问题:
续写下面这段按时间段统计收入的 SQL，从它最后一行之后接着写。

所给文本:
/---

5. (需要清理數據)(按時間桶(上午、中午等)計算總收入/平均購買量)

--定義時間分桶

--early morning: (5:00, 8:00]

--morning: (8:00, 11:00]

--noon: (11:00, 13:00]

--afternoon: (13:00, 18:00]

--evening: (18:00, 22:00]

--night: (22:00, 5:00]

--因爲它不是線性遞增的,所以把它當作else

--我們也安排時間。第一個格式時間到19:23喜歡,然後比較,然後轉換分鐘到小時

with base as (

select price, purchase_time, if(purchase_time like '%M',

--12小時制轉換成24小時制

from_unixtime(unix_timestamp(purchase_time,'hh:mm aa'),'HH:mm'), purchase_time) as time_format

from transaction_details   ),

timeformat as (

select

--整合時間變成13.5這種形式

purchase_time, price, (cast(split(time_format, ':')[0] as decimal(4,2)) + cast(split(time_format, ':')[1] as decimal(4,2))/60) as purchase_time_in_hrs

from base   ),

timebucket as (

select

price, purchase_time, purchase_time_in_hrs,

if(purchase_time_in_hrs > 5 and purchase_time_in_hrs <=8, 'early morning',

if(purchase_time_in_hrs > 8 and purchase_time_in_hrs <=11, 'morning',

if(purchase_time_in_hrs > 11 and purchase_time_in_hrs <=13, 'noon',

if(purchase_time_in_hrs > 13 and purchase_time_in_hrs <=18, 'afternoon',

--其他是night

if(purchase_time_in_hrs > 18 and purchase_time_in_hrs <=22, 'evening', 'night'))))) as time_bucket

from timeformat

)

\---

记录数据:

/---

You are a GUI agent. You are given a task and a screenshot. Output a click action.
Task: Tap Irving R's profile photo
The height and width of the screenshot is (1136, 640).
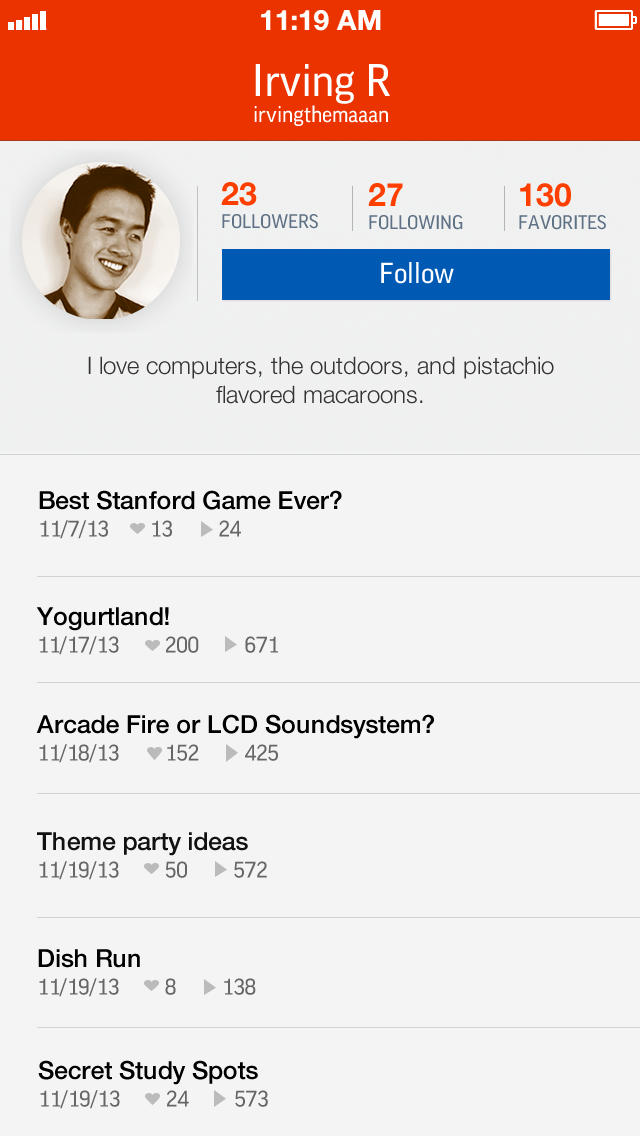click(101, 240)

\---

任务结果:
--select * from timebucket 這樣可以知道,時間格式太多了需要清洗

select time_bucket, avg(price) as avg_spend, sum(price)/1000 as revenue_k from timebucket group by time_bucket

-- divide 1k to see the chater more clear

6. 按工作日計算平均消費

select avg(price) as avg_price, date_format(purchase_date, 'u') as weekday

from transaction_details

where date_format(purchase_date, 'u') is not null

group by date_format(purchase_date, 'u')

7. 計算年、月、日交易總額

with base as (

select transaction_id, date_format(purchase_date, 'u') as weekday, purchase_month,

concat_ws('-', substr(purchase_date, 1, 4), cast(ceil(month(purchase_date)/3.0) as string)) as year_quarter, substr(purchase_date, 1, 4) as year

from transaction_details

where purchase_month is not null    )

select count(distinct transaction_id) as total, weekday, purchase_month, year_quarter, year

from base group by weekday, purchase_month, year_quarter, year order by year, purchase_month

8. 找出交易量最大的10個客戶

with base as (

select customer_id, count(distinct transaction_id) as trans_cnt, sum(price) as spend_total

from transaction_details

where purchase_month is not null group by customer_id

),

cust_detail as (

select *, concat_ws(' ', first_name, last_name) as cust_name

--表連接因爲信息不全

From base td join vw_customer_details cd on td.customer_id = cd.customer_id

)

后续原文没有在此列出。